Portraits of a fiery evening

Intro by Maddy Costa: The second meeting of the new Margate Theatre Club took place last month and by all accounts it was a night of fireworks. The growing group met to see and talk about Rachael Ofori’s Portrait, a sharp and funny set of vignettes held together by the story of Candice, a quick-witted black teenager with an incisive view on gender and race politics. The brilliant volunteers who run the group managed to bring some first-timers to the Tom Thumb theatre, who stayed behind for the discussion, then wrote these energetic responses. Reading them, I’m consumed with disappointment at not being there myself. The group next meets on November 19 for KILN’s fascinating A Journey Round My Skull: a show that burrows into the brain in ways that should inspire another lively discussion.

By Kat Cutler-MacKenzie

I was inspired, horrified, engaged and even once insulted… but it was one of the best things I’ve done all year.

I knew about the Tom Thumb Theatre – it’s precisely 12 minutes and 14 seconds from my front door – but had I ever been in? Part of me was scared that I would be outnumbered by funky DFLs [Down From Londoners] and local hipsters, the only one who wasn’t ironically sporting a polar neck. I’m just not nonchalantly cool. The other part of me feared a desolate theatre; I imagined the local operatic society performing Cats (jazz hands and all), while myself and an overzealous usher were condemned to front row seats and skin-tight spandex.

However, to my relief the evening began like one might imagine a fairy-tale. The entrance was a secret passage way, lit with fairy lights and nestled just out of sight; enchantingly mysterious but unarguably Margate. There was a golden glow, auditory and visual, that radiated from within. I knew that the theatre club would be cosy if nothing else.

Portrait (Racheal Ofori) was accomplished and particularly poignant to a young woman of 18. It provided an abundance of issues for debate, and drew from us the politically correct to the politely condescending (thanks Racheal). In what was only the second gathering of Margate Theatre Club I couldn’t quite believe that so many people would stay behind to discuss the work.

We agreed, we disagreed. I didn’t want the discussion to end.
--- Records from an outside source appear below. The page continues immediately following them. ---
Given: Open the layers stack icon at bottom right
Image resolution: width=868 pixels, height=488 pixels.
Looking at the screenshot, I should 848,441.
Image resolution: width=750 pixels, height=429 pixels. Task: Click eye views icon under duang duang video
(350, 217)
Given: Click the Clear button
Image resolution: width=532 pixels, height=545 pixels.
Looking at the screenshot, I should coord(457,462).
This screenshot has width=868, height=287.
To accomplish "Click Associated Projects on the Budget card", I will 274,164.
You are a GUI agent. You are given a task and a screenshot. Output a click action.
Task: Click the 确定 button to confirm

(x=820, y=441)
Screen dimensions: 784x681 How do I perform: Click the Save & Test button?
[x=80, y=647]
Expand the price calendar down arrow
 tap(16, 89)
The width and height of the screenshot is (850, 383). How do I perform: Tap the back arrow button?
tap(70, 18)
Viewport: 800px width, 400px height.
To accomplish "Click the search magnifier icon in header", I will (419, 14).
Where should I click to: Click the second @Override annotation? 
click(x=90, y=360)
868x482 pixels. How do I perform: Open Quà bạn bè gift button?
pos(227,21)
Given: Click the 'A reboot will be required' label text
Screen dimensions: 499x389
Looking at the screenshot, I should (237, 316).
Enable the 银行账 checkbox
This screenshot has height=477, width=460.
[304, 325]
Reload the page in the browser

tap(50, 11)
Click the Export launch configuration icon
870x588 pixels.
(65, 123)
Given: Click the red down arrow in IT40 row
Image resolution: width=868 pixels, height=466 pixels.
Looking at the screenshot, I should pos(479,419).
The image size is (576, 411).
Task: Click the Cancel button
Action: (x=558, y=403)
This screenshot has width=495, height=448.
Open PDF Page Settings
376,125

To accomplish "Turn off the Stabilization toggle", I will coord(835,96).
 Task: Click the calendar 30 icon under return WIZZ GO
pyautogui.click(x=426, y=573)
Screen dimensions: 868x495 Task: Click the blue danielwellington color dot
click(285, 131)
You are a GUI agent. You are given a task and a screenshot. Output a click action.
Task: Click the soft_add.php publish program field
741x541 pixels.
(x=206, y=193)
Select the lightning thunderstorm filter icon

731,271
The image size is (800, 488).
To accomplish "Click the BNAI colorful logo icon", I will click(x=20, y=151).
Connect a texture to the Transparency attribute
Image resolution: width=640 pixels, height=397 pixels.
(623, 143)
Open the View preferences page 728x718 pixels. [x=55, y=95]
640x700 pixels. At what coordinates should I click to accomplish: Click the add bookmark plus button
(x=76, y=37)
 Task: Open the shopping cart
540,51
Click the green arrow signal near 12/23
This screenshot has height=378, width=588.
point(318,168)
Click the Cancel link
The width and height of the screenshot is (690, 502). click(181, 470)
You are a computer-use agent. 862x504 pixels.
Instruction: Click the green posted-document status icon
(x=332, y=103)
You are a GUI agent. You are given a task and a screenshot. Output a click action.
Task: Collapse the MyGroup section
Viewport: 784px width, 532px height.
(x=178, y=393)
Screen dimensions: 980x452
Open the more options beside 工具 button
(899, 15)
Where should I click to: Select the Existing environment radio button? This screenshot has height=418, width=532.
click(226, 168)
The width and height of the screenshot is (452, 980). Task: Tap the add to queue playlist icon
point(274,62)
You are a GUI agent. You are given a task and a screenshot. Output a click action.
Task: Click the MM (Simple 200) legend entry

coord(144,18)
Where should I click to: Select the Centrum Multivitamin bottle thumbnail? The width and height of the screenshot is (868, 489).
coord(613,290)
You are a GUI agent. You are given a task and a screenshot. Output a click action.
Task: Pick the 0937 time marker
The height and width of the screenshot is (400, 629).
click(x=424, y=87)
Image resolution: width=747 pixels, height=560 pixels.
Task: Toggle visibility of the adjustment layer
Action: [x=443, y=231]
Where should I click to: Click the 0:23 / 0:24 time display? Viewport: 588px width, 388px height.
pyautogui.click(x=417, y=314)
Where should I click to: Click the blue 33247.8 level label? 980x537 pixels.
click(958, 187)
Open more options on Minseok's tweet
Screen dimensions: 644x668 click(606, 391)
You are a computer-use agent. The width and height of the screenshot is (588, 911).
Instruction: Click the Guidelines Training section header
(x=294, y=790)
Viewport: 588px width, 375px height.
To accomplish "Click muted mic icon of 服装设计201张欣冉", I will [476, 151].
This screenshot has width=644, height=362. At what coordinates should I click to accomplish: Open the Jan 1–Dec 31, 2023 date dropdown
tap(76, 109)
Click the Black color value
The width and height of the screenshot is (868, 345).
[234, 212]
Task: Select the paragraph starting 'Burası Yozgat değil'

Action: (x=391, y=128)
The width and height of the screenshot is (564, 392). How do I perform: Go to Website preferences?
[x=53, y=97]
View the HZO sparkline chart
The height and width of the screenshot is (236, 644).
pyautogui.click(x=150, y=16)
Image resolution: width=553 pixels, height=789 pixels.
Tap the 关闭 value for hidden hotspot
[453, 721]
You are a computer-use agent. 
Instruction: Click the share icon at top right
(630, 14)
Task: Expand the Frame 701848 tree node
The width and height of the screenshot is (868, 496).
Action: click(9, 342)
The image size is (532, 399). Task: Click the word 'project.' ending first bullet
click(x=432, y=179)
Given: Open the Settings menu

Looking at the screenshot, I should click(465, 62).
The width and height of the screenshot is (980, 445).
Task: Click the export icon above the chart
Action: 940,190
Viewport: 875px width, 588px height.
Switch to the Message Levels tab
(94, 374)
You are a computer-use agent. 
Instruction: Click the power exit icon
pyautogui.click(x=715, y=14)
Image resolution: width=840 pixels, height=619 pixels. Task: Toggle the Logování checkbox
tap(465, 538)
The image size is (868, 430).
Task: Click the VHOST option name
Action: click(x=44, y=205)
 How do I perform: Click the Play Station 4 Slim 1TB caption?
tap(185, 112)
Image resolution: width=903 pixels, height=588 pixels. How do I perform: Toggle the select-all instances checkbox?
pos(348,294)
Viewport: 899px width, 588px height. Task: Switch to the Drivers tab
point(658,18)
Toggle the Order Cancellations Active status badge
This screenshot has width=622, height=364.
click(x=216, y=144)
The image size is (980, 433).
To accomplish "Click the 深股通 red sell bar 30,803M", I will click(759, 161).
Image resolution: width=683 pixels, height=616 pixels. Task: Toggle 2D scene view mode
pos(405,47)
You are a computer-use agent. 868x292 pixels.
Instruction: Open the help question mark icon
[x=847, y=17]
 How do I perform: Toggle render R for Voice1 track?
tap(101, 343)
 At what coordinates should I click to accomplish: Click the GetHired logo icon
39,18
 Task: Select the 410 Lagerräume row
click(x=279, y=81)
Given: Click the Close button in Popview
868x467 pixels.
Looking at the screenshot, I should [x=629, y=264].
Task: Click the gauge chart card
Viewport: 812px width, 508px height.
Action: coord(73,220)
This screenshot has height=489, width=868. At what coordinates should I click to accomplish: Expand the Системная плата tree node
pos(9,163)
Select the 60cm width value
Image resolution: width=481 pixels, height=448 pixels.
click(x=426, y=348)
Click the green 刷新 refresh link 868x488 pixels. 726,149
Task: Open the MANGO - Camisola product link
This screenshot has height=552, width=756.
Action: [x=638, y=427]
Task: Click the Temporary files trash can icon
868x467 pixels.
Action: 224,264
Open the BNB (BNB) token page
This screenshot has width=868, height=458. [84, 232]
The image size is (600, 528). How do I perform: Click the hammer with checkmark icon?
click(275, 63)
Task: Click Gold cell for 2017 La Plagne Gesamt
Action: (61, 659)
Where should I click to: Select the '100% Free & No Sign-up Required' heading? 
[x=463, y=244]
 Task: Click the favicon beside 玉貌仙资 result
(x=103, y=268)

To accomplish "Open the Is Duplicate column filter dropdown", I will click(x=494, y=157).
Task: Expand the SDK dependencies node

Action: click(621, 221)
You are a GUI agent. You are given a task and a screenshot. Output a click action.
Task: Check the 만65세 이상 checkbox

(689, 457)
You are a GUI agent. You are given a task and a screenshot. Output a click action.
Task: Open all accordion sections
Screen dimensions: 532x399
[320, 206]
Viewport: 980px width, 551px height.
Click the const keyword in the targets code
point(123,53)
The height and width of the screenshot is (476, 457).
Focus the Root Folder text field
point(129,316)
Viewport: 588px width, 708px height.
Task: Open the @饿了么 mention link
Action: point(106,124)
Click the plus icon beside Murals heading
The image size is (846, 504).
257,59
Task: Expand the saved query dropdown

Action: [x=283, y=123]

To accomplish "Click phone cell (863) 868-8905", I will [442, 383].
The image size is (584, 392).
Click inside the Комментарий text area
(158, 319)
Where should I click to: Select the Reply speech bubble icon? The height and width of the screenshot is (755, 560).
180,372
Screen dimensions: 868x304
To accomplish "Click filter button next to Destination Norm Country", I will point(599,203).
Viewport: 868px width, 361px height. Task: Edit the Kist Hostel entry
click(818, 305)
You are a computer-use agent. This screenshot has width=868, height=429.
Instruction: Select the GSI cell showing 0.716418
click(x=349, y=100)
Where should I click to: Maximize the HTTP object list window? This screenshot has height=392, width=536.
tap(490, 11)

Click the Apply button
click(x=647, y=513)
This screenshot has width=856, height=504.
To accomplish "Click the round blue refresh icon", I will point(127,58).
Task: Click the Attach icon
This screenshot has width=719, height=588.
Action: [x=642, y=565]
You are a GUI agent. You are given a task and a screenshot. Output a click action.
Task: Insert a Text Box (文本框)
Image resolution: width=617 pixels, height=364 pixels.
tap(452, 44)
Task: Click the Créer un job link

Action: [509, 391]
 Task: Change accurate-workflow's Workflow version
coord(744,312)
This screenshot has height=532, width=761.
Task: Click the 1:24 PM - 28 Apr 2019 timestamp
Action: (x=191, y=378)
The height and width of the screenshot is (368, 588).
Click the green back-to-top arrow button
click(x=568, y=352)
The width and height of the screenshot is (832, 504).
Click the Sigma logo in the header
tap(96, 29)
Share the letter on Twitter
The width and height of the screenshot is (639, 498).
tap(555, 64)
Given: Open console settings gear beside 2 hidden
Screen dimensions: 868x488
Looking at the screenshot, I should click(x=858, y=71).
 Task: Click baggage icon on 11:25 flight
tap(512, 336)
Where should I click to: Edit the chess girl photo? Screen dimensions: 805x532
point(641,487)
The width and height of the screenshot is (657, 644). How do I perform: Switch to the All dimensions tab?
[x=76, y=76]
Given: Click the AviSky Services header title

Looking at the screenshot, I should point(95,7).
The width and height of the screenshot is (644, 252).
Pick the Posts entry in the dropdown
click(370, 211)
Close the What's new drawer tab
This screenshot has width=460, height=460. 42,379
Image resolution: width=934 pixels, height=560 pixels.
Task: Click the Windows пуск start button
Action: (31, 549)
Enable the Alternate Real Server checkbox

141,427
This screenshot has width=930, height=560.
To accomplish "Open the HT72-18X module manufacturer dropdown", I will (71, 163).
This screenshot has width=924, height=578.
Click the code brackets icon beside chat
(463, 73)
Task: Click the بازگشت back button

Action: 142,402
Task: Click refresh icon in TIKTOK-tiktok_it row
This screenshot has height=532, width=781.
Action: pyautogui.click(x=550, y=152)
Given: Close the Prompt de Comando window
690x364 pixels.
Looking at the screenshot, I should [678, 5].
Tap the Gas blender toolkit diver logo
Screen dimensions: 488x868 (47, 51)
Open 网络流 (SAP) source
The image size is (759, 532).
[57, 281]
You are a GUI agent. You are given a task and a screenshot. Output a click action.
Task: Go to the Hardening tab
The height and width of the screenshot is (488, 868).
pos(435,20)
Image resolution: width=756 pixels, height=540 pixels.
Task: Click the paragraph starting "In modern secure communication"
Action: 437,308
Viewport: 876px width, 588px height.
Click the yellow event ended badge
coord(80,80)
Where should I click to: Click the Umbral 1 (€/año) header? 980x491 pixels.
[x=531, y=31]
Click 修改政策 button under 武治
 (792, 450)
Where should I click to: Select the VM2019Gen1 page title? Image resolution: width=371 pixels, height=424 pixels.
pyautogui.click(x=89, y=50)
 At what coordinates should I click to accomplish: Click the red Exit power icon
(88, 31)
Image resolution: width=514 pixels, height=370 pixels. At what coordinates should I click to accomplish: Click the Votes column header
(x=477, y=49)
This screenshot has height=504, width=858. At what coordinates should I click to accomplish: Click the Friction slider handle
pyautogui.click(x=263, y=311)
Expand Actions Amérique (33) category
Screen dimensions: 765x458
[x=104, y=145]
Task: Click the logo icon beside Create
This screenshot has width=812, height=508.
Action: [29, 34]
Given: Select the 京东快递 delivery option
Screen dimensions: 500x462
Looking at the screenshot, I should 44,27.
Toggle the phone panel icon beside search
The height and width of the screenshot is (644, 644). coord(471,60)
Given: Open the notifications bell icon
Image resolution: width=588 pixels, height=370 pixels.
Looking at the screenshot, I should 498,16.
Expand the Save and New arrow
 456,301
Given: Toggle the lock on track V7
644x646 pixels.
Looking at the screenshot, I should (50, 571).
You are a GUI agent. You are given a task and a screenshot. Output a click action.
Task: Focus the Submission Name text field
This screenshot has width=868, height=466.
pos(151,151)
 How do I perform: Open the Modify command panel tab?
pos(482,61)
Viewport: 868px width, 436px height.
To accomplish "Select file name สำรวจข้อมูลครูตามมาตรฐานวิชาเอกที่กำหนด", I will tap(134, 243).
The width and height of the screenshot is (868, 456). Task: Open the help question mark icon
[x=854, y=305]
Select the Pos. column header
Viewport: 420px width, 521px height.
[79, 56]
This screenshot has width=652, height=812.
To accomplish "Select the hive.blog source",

We were arguing gender, race, class – how could it? Yes, of course, there were the few who “just thought the play was marvellous” and were “ever so proud” of a young black woman setting up in the world. But the majority were sharp – they were quick yet thoughtful and certainly weren’t afraid to challenge my ideas. Ace.

An unfortunate clash of perceptions did leave me feeling a little bruised and it took a day or two to rinse out the sour taste. But it was nothing a drink from the surprisingly well stocked bar couldn’t solve.

The evening ended like a fairy-tale too: I was elated, the clock was slowly nearing midnight and the next day it could all have been a dream. In fact, my companion did lose her shoe on the step and yes, Portrait by Racheal Ofori was something I thought could only ever be wished for.

By Thea Barrett

On a rather chilly Saturday evening, almost the entire audience of Rachael Ofori’s show Portrait stayed in the tiny theatre after the performance to discuss the brilliant piece they had just witnessed. The discussion covered many topics, including racism, sexism and class differences, encouraged by the group leaders who were both thoughtful and enthusiastic, lending themselves perfectly to help the discussion at hand evolve and go deeper into the topics that were displayed so brilliantly throughout the show.

The show itself was thought provoking, as well as surprisingly funny and something most wouldn’t have discovered if it weren’t for Fuel and Margate Theatre group. A one-woman show was territory I hadn’t ventured into before, and was inspired to see a young black woman present such difficult topics that many would have hid away from, while doing so in verse, so brilliantly.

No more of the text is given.